>> START Excerpted data

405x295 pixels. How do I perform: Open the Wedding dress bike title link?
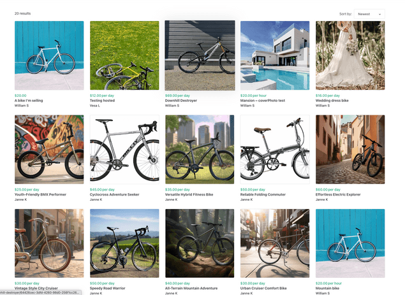(x=332, y=101)
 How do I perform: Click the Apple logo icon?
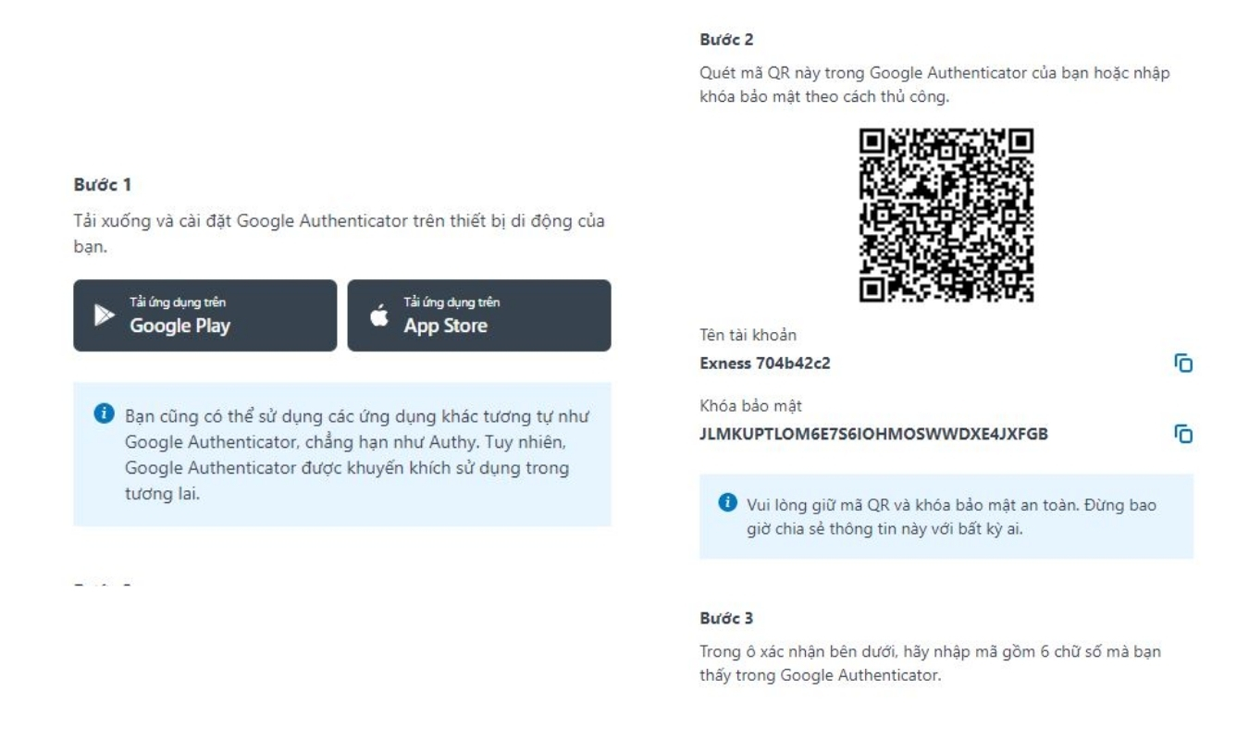[379, 315]
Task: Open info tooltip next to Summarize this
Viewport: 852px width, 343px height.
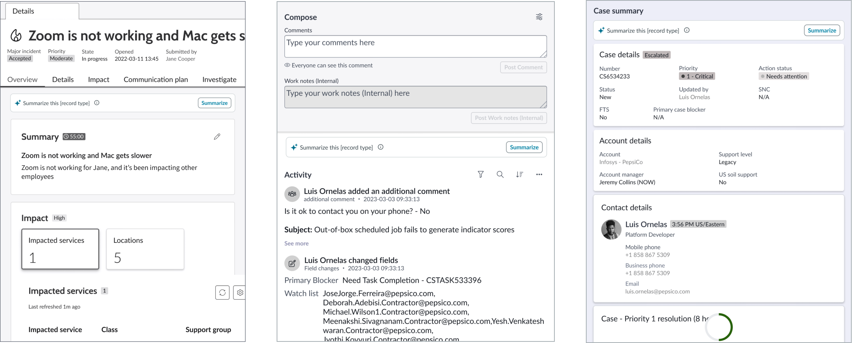Action: tap(97, 102)
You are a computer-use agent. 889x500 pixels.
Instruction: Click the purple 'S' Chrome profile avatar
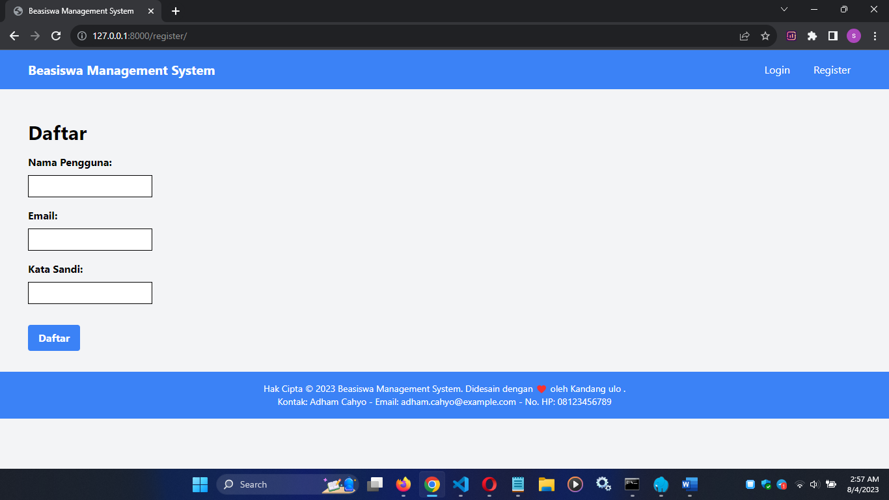click(x=854, y=36)
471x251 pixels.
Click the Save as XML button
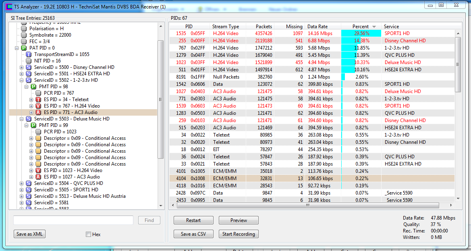[29, 234]
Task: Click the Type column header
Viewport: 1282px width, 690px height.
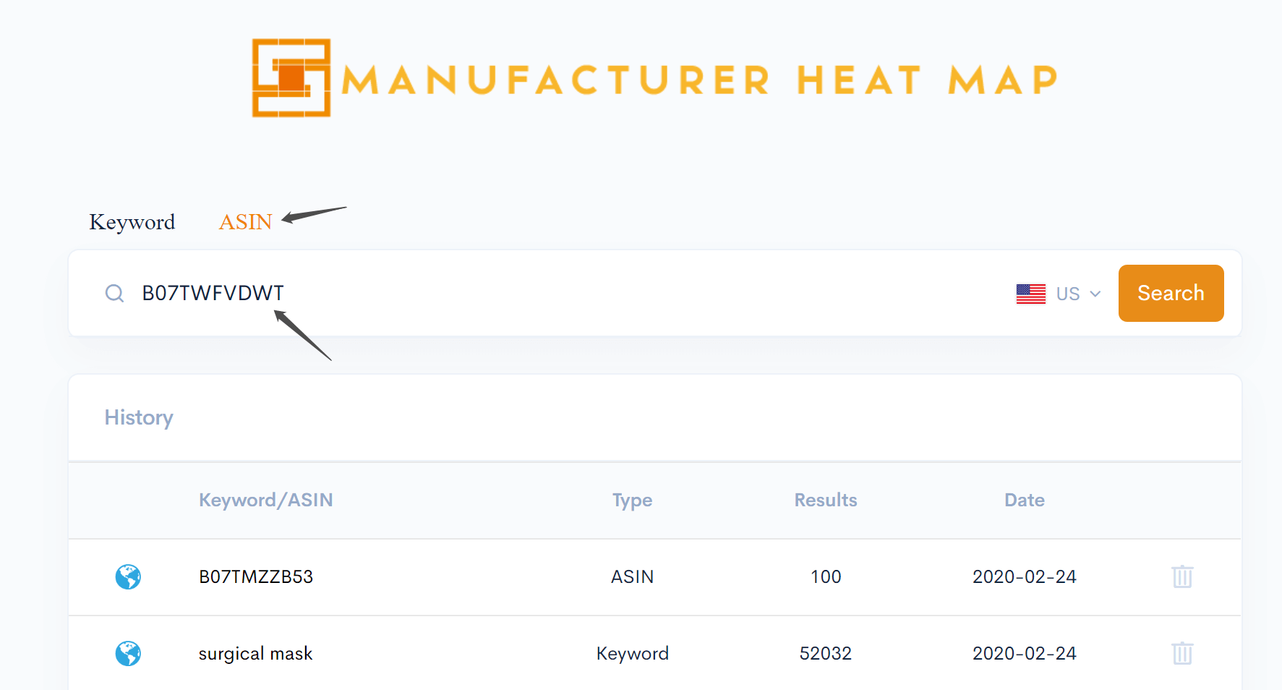Action: (632, 501)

>> END Excerpted data

Exercise prompt: Turn the data into a numbered list, starting with the line that contains "Task: Open info" and going on through the end of the data. Skip blank lines and leave out the pictures.

Solution for this problem:
1. Task: Open info tooltip next to Summarize this
2. Viewport: 852px width, 343px height.
3. Action: tap(97, 102)
4. You are a computer-use agent. 889x500 pixels.
5. Instruction: Click the purple 'S' Chrome profile avatar
6. click(x=854, y=36)
7. 471x251 pixels.
8. Click the Save as XML button
9. [29, 234]
10. Task: Click the Type column header
11. Viewport: 1282px width, 690px height.
12. Action: (632, 501)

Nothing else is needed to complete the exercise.